A personagem Joan interpretada pela atriz Glenn Close, é a chave central do filme e é ao seu entorno que o enredo circula. Joan é a verdadeira escritora de todas as obras de sucesso de seu marido, e nunca recebeu os créditos por elas porque não fariam sucesso usando o nome de uma mulher. Então, a verdadeira história é que era ela quem sentava todos os dias, 8h por dia, em frente a máquina de escrever, e usava o seu “toque de ouro” e transformava as palavras em obra de arte.

Quem dera fosse apenas essa injustiça, mas não. Joe traía Joan com outras mulheres, incluindo as babás dos seus filhos, e quando ela descobria as traições ele aos prantos pedia desculpa e dizia “Use isso Joan, use isso!”, o que significava usar suas traições como inspiração para os personagens dos próximos livros.

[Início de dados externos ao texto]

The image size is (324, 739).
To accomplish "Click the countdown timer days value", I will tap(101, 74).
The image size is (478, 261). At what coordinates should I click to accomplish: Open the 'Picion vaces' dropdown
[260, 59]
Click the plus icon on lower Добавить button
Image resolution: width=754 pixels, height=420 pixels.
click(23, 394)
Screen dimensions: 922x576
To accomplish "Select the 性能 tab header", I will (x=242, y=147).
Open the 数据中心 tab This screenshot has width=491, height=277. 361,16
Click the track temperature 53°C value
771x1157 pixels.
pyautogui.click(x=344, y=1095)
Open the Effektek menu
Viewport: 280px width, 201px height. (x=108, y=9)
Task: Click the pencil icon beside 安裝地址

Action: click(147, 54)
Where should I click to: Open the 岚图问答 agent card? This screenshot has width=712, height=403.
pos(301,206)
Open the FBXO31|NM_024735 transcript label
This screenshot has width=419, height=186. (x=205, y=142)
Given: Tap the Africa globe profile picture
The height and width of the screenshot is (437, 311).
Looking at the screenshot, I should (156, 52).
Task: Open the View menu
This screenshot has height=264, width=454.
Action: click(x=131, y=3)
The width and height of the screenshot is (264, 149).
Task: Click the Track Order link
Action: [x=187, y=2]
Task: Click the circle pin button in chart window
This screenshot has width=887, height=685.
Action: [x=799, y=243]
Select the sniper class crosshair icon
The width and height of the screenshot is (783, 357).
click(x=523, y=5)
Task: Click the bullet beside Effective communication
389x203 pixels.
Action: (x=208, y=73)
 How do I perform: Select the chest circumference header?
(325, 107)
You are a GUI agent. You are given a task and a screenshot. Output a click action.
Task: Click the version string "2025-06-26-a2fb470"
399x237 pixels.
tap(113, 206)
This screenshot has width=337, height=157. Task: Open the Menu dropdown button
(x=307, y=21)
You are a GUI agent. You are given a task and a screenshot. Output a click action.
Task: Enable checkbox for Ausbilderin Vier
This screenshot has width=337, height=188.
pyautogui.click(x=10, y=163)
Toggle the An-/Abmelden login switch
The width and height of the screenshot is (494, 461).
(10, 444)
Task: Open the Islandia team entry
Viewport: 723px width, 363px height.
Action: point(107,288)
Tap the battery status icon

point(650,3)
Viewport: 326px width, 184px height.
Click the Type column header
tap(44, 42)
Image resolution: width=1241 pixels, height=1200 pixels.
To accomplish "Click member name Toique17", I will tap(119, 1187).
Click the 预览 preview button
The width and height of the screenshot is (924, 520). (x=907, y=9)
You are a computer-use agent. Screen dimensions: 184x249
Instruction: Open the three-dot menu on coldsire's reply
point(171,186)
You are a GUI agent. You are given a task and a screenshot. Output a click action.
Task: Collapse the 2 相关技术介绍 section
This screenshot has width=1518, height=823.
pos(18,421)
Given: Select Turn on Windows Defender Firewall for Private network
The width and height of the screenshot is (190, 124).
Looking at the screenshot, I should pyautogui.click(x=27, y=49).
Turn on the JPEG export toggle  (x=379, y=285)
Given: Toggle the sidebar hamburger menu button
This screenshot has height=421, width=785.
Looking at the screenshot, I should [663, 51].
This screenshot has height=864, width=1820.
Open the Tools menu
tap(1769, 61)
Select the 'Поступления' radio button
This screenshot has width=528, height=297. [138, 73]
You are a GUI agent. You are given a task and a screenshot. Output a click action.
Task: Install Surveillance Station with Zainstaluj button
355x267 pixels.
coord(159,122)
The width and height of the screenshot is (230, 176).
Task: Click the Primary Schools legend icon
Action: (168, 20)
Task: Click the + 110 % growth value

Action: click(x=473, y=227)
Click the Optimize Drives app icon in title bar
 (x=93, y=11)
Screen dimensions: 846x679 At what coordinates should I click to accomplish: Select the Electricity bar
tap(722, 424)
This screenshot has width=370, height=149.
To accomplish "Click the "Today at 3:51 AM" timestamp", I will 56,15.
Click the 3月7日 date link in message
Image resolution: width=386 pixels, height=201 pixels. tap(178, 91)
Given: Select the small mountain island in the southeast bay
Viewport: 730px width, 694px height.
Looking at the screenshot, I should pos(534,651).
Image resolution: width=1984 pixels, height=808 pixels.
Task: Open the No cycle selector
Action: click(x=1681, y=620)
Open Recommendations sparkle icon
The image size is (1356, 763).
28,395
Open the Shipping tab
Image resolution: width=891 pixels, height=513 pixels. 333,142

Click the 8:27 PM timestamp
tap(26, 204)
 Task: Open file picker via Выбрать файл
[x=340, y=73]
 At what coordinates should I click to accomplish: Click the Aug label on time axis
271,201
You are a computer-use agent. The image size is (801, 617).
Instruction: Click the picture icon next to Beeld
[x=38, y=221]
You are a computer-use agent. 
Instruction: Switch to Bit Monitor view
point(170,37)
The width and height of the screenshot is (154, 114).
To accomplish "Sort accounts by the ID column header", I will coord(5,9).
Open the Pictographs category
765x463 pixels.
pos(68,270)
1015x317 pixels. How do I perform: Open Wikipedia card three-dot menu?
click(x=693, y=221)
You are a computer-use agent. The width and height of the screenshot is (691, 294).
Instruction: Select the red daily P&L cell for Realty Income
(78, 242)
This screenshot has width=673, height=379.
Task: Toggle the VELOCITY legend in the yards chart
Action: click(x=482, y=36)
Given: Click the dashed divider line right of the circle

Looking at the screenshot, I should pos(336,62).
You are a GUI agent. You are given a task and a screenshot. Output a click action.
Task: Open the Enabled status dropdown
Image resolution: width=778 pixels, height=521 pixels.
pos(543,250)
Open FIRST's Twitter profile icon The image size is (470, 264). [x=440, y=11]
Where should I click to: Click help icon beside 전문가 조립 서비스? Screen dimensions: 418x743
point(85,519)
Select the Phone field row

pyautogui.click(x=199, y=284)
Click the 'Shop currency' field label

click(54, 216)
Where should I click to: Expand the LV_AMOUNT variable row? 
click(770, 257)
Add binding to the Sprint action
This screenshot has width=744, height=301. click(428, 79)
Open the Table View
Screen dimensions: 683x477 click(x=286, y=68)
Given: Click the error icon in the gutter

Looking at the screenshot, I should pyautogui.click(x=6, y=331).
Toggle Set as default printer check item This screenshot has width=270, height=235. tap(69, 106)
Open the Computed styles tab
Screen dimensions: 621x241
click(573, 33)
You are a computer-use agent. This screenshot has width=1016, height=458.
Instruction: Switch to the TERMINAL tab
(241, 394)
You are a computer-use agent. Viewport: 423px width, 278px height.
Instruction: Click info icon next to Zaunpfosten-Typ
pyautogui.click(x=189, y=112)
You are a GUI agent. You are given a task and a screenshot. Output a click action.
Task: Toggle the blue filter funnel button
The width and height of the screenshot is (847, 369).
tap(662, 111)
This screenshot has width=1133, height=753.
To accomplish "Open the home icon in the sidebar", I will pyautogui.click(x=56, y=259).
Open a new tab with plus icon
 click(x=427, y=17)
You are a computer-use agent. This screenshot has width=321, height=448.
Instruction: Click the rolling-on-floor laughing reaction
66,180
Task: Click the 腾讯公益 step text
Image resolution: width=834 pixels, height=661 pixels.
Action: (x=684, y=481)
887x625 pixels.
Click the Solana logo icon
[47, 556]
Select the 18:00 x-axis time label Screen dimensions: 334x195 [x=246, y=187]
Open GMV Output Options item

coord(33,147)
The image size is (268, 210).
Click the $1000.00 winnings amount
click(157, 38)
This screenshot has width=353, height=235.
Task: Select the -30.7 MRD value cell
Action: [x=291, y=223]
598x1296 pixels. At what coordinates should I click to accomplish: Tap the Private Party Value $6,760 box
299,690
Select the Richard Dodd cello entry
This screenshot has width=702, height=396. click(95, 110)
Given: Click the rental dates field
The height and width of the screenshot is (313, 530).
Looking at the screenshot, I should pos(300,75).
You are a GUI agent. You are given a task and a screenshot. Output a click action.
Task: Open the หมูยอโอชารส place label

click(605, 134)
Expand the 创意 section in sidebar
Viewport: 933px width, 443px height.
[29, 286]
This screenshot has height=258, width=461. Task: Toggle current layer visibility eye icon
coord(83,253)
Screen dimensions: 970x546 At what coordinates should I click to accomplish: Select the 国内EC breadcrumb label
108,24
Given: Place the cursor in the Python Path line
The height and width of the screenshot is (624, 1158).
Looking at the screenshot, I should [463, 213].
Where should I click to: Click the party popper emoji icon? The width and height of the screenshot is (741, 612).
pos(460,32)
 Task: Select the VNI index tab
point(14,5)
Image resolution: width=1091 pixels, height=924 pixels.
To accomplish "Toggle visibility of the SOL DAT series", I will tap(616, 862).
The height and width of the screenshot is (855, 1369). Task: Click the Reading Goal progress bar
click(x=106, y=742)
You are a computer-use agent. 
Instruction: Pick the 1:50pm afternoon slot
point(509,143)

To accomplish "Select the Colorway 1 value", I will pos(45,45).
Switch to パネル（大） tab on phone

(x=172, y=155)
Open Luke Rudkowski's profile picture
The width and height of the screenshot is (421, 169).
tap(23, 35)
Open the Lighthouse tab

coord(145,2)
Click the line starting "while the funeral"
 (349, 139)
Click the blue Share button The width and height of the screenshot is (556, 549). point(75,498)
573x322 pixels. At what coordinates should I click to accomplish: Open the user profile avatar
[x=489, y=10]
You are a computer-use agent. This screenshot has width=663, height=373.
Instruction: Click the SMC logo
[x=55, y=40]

Joan permaneceu nesse casamento até o dia da notícia do prêmio Nobel, e é no caminho para Estocolmo que a escritora inicia sua jornada de reflexão e melancolia sobre quem era ela, e o que deixou de ser, por causa do seu casamento e das estruturas do patriarcado e do machismo que a amedrontaram e fizeram desistir do sonho de ser uma escritora reconhecida.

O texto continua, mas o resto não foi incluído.